As Kristen and I adjust to our new surroundings here in South Africa, I have enjoyed the privilege of participating in a weekly post-graduate level discussion group held at the University of KwaZulu-Natal’s School of Religion and Theology. The gathering is a wonderful mixture, for out of ten participants (six men and four women), six countries are represented: Mozambique, South Africa, Uganda, Zambia, Zimbabwe, and of course, myself – the lone United States citizen. The group examines Theology and Development under the theme “People, Power, and Faith”, and as a newcomer to the African continent, I find the topic – and the collection of diverse perspectives – to be invaluable toward gaining increased awareness and understanding of my new environment.
One of the group’s ongoing topics is the issue of “power”, and specifically, how people of faith can better understand the impact of power in the world. Together we question and consider: What is power? What does it mean to have power? Who and/or what has power in our world? How have powerful people and/or organizations used power to influence others in our world? Every Wednesday morning when the group meets and ponders these challenging questions, I come away with many new ideas to contemplate, and I am left deeply humbled in being reminded of the great deal I have to learn.
When thinking of power, my new friends from the discussion group make a point of reminding me of the United States’ enormous level of power. They explain to me that, regardless of our nation’s fluctuating popularity and recent economic downwards trends, it is still a “superpower” capable of influencing the lives of billions of people in every corner of the globe. And while everyday Americans might forget the level of global influence we hold (because we are so busy with the hustle, bustle, and daily concerns of our own lives), I believe that when one has an opportunity to travel and see firsthand how decisions made in Washington, D.C. have a direct impact upon life in Africa and beyond, it becomes abundantly clear just how much power the United States holds.
And so, as I sit here as an American citizen living and serving in Africa, as I think about all I have seen and heard these past weeks, as I reflect upon the many undeserved privileges I have received throughout my young life, and as I consider the intense struggles of my new friends’ families and loved ones in Mozambique, South Africa, Uganda, Zambia, Zimbabwe, and other nations of Africa, I wonder if we Americans (…including myself) have used our vast collective power wisely. I wonder if we have used our vast resources and privileges exclusively for our own sake, or if we have used them for the greater good of others around the world. And most of all, as I think about how things can be made better, I wonder if the best way to help Africa is not by trying to “fix” Africa, but rather, to start by taking a good hard look at ourselves.

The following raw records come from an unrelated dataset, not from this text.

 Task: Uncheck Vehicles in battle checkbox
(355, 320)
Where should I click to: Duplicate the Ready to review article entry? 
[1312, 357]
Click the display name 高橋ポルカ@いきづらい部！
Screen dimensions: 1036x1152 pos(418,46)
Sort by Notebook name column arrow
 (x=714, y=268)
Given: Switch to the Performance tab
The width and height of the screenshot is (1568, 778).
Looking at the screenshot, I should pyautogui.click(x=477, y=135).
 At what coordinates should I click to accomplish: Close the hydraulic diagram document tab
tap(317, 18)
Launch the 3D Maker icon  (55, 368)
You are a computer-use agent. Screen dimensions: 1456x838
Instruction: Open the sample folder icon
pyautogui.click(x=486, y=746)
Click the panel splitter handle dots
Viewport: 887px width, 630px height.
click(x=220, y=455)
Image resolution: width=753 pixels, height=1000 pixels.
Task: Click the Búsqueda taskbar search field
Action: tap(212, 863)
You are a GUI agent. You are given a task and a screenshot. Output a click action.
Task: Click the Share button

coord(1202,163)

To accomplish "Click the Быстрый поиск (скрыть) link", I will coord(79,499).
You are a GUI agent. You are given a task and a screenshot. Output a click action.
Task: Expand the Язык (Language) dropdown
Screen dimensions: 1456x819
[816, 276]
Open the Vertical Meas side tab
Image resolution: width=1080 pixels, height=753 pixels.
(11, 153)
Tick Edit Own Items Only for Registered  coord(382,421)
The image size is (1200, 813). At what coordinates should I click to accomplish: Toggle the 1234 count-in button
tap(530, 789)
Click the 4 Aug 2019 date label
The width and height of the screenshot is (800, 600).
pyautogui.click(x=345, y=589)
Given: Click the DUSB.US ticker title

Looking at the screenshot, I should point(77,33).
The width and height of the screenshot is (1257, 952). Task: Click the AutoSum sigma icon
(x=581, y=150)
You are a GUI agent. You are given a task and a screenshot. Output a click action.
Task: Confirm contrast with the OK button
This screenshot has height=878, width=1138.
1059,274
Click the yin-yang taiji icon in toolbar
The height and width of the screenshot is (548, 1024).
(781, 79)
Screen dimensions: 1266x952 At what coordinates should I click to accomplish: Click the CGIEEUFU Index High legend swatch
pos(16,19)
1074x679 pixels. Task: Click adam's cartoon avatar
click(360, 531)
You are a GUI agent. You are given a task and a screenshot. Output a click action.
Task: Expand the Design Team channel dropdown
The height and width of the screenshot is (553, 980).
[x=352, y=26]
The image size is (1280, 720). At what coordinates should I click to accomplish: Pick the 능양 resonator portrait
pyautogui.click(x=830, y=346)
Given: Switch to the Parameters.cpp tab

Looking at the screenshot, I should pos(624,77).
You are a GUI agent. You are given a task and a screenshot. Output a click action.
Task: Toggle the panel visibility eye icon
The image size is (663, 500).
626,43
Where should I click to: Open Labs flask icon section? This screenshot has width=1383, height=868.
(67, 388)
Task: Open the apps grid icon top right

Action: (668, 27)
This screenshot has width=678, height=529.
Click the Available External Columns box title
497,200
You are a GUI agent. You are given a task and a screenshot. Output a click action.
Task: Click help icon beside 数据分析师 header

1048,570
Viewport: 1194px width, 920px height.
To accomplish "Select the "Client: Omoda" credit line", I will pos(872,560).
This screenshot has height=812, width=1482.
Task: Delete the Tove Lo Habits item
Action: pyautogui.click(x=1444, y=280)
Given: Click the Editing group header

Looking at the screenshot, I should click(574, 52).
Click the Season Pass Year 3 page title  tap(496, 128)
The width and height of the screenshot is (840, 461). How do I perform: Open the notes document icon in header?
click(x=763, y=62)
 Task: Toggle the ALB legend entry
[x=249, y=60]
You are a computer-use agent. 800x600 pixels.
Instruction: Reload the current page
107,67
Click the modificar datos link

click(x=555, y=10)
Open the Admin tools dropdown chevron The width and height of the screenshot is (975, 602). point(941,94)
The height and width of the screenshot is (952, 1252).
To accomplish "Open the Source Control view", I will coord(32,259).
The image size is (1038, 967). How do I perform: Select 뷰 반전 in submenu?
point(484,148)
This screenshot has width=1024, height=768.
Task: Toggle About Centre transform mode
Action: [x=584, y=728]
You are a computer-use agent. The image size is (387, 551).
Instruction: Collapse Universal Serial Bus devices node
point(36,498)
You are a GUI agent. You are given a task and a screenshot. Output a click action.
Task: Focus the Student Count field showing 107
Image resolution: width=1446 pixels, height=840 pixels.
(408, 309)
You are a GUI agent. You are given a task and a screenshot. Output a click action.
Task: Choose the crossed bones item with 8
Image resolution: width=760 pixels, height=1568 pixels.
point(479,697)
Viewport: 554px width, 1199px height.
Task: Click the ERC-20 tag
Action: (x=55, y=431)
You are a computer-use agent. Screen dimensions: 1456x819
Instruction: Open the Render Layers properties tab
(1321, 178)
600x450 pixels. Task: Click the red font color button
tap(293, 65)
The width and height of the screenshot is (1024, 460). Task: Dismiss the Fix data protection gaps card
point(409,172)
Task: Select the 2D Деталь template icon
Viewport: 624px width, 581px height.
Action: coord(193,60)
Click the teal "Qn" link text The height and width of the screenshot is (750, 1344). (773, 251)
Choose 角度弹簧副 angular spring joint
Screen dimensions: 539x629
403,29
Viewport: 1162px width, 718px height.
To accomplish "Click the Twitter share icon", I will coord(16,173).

I honestly do not know how to answer these challenging questions, and I wonder if I ever will (…I will keep this posting on file, because I will most likely be asking these same questions for years to come), but nonetheless, I believe it is good to keep asking them. I have been thinking about these questions often during these first weeks here, and I hope that you will ask some of them yourself, perhaps talk about them with people close to you, and if you like, share your thoughts with me, just as I have shared mine with you.
As always, I thank you for the ongoing love and support over the past weeks and months (…and for many of you…the past years!). Kristen and I have found this transition from Guyana to South Africa to be challenging, yet totally exciting and fulfilling. We have met numerous wonderful people, experienced new sights and sounds (…too many to list), and we feel incredibly blessed to be in such an amazing area. As always, we look forward to being in touch, and if possible, we look forward to visitors!